I assume that getting a new phone would make you a miss unless there was a new request for you to be tracked.
And unless the 67 people who agreed to have their phone examined were terrorists or felons, 37 positives proves the broader point of the story that the software is being abused even if there's some discrepancy with the 50,000 number list.
No? This has nothing to do with my post about how their denial of having customer data includes them saying they have customer data.
Does anyone know's technically how is this tool exactly deployed, in the sense what prevents Chinese intelligence using same tool to spy on US officials?
Additionally: you can count on China already having comparable technology anyway.
It is very odd, on one side governments complaining about other govs are hacking and safty, and at the same time requesting back-doors from tech giants, all the while tech people are saying "crying at loud you cannot have both at the same time", and this is going on for past 20 years ...
Link to this news article, please.
This is very much the model for other spyware tools, forensic tools, and phone repair tools.
This would also work well with the objection that they "don't have servers in Cyprus".
It also explain how NSO Group would know how many targets the tool maybe loaded on, but not actually have the list.
The agreement legislates what dual-use systems (that is weapons systems that also have civilian use) can countries export and under what legal obligations and conditions.
According to the agreement, producer/seller of dual use weapons systems is under obligation to ensure that the buyer is not abusing the weapon. Break in compliance makes the producer/seller culpable.
I think what this means is that if a country wants they can find legal ways of making Israel culpable. Realistically though, I doubt USA will let that happen.
> It could be "a coincidence", the spokesman said.
I guess it could, but probably not
Pure and simple.
https://en.wikipedia.org/wiki/Wassenaar_Arrangement#2013_ame...
The police are a necessary institution that needs oversight and criticism to ensure that the dignity and rights of the population are preserved as much as possible. To that end, we don't hand over the role to private militia that has sparse regulation and no accountability.
NSO Group are the private police with sparse regulation and no accountability of the spyware world. They don't simply sell the means to an end, they operate and deploy those means on behalf of customers.
Just as we shouldn't accept police hiring private forces to kick down doors to check in on suspects, we shouldn't accept the contracting of services from NSO Group.
They don't simply develop the malware and give it to customers to deploy, they operate and deploy their spyware on behalf of those customers as well.
But to avoid the whataboutism, the flip side of the coin is that NSO democratize the access to those tools, normally restricted to just a small group of countries.

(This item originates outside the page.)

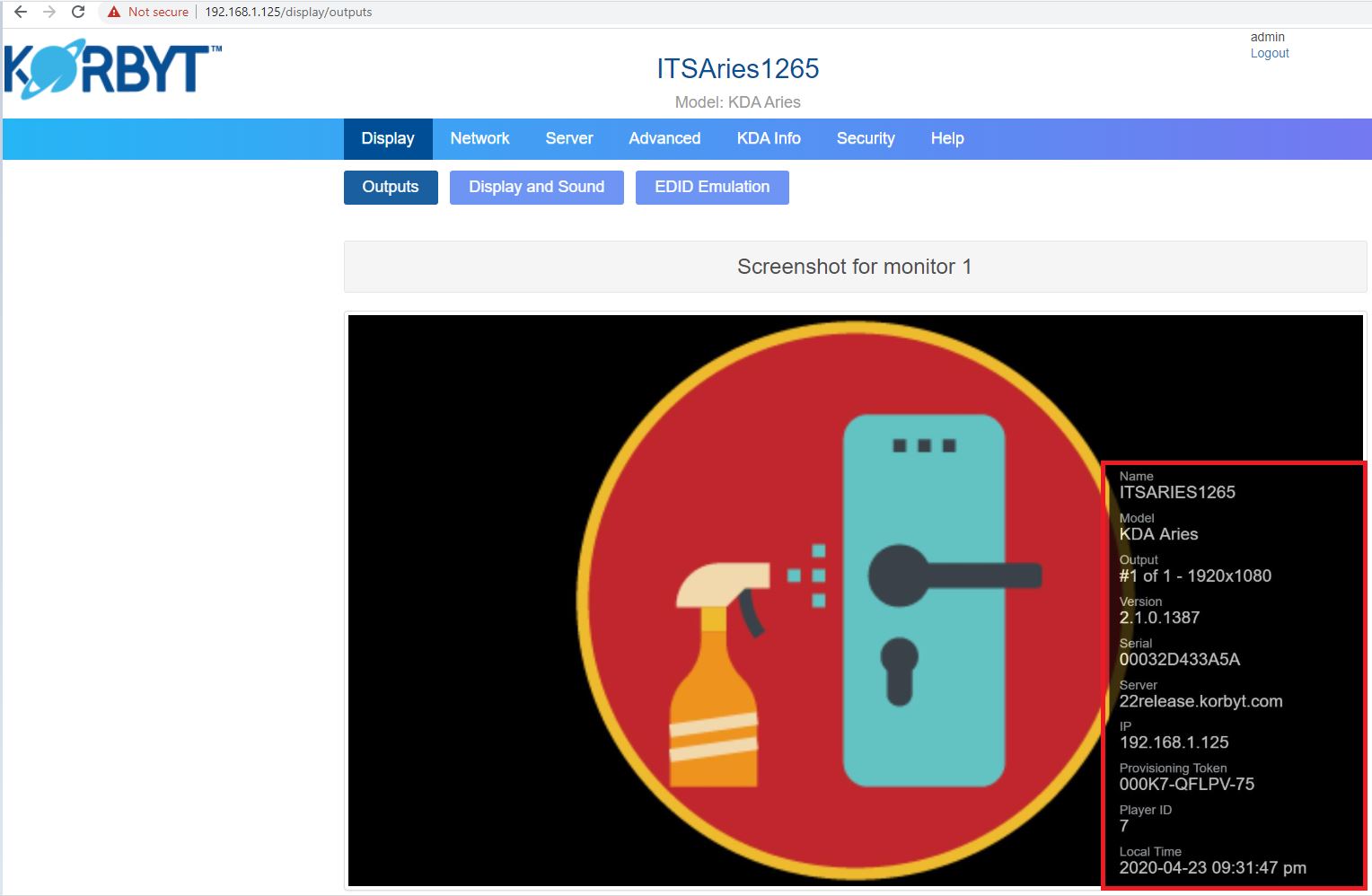Screen dimensions: 1372x896
Task: Reload the page with refresh icon
Action: pyautogui.click(x=78, y=12)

No there really shouldn't and yet there is, this is why every one is pissed at you NSO.
> You know, if a customer decides to misuse the system, he will not be a customer anymore.

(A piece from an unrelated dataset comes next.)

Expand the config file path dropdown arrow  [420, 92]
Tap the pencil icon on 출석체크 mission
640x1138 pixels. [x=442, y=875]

If NSO has no access to customer data how do they know if their customers misuse the system? If they did find evidence of their customers misusing the system what stops them just ignoring it as a coincidence while putting out the pr message "We must hold ourselves to a higher standard"

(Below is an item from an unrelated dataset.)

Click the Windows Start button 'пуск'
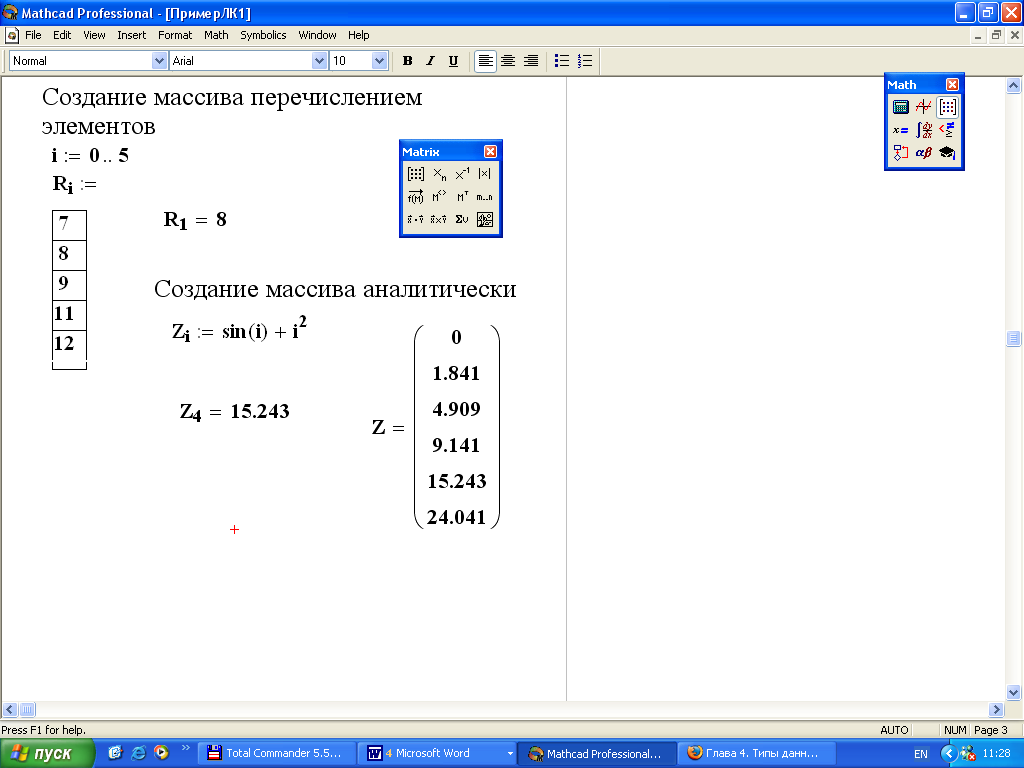 click(47, 754)
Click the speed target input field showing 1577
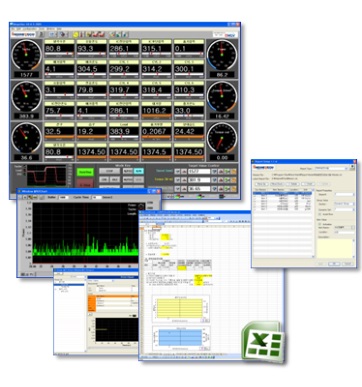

No one will ever accept this kind of argument from a drug dealer, but yet they happily admit this kind of argument from this and other countless companies that business practices go against the public interest.
Anyone can tell me why?
Look at marijuana, the drug dealer is now a business, and very few people are mad at dispensaries for selling pot.
In the end, if it wasn’t them, it would be someone else. If governments weren’t buying spyware from NSO, they would be making it themselves or finding another group who builds exploits.